# Can someone please help me to Id these plants! thanks



## PaulCheng (Oct 9, 2009)

Good day to all aquatic plant specialists! My name is Paul, from South Africa, recently, I've collected some of these plants from our local stream! I would like to find out the can anyone assist me to ID these plants:

01


02


03


04


05


06


07


08


09


10


Your assistance is greatly appreciated

Yours thankfully

Paul


----------



## Newt (Apr 1, 2004)

None of the pictures show on my computer.
Wrong format or incorrectly loaded.


----------



## PaulCheng (Oct 9, 2009)

*Please kindly assist me ID these plants*

Good day friends @ Dallas! My name is Paul! I am from South Africa, I have acquired few plants from local rivers and streams. But I have no idea what they are? If is possible can some of Pros. Id these following plants for me! your assistance is greatly appreciated! These plants are:

01

02

03

04

05

06

07

08

09

10

11

12


Your assistance is greatly appreciated

Yours thankfully

Paul


----------



## davemonkey (Mar 29, 2008)

Try posting this in the Plant ID section...


----------



## digital_gods (Apr 23, 2010)

*Re: Please kindly assist me ID these plants*

1-6 - Please retake the photos in better light. To hard to tell.
7 - Ludwigia adsendens??
9 - Berula erecta
10 - Cyperus eragrostis
11 - Nasturtium officinale
12 - Hydrocotyle bonariensis

I found these from http://www.dwa.gov.za/iwqs/biomon/aquaplantsa/aquaplantid.asp pdf guide.


----------



## Michael (Jul 20, 2010)

*Re: Please kindly assist me ID these plants*

Hi Paul,

I've merged your threads and moved them to the Plant ID forum where more people are likely to see them and help identify the plants.

--Michael


----------



## Lakeplants (Feb 21, 2011)

#2 and #11 look like Nasturtium officinale.
#5 looks like Veronica, possibly V. anagallis-aquatica.
#6 could be a Stuckenia, but it's hard to tell from that photo.


----------



## asukawashere (Mar 11, 2009)

Can't ID all of them, but here's what I've got:

#1 is a Ludwigia of some kind
#2 & #11 are, as others have indicated, a watercress species, perhaps N. officianale (formerly Rorippa nasturtium-aquaticum).

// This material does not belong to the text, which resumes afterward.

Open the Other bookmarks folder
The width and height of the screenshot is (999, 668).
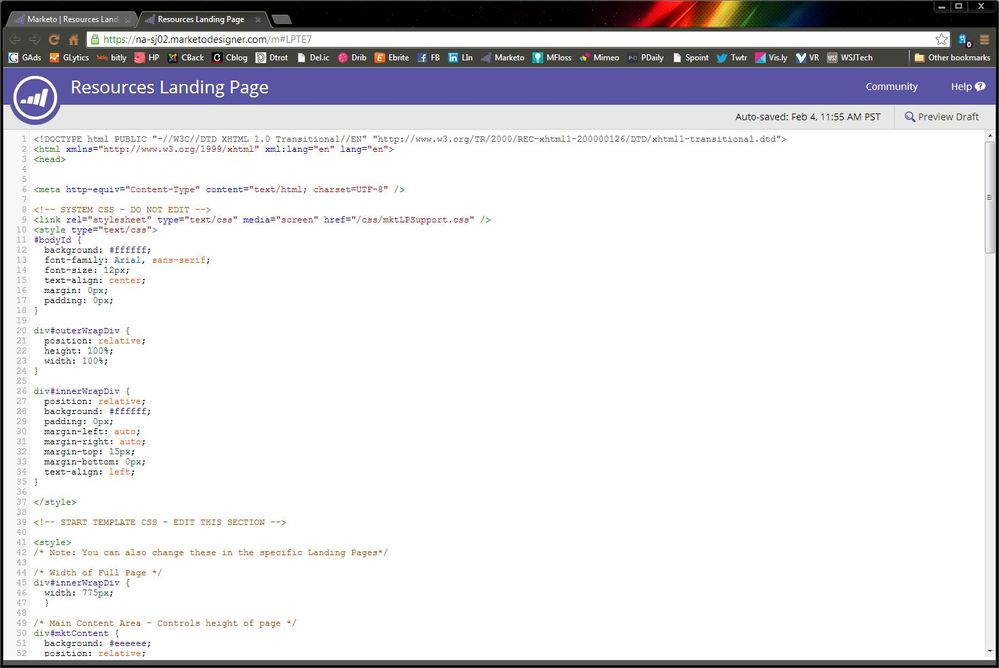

If that's indeed what it is, it's also edible (not that I'm recommending you eat it).
#5 reminds me of some of the African Ammannia species I've seen. If I had to guess I'd pick something from that genus, maybe A. senegalensis?
#6 looks like Stuckenia pectinata, or at least something similar
#7 another Ludwigia species
#9 looks like a Ranunculus species, maybe R. repens?
#12 a Hydrocotyle species.

Flowers from any of the plants would help us ID them


----------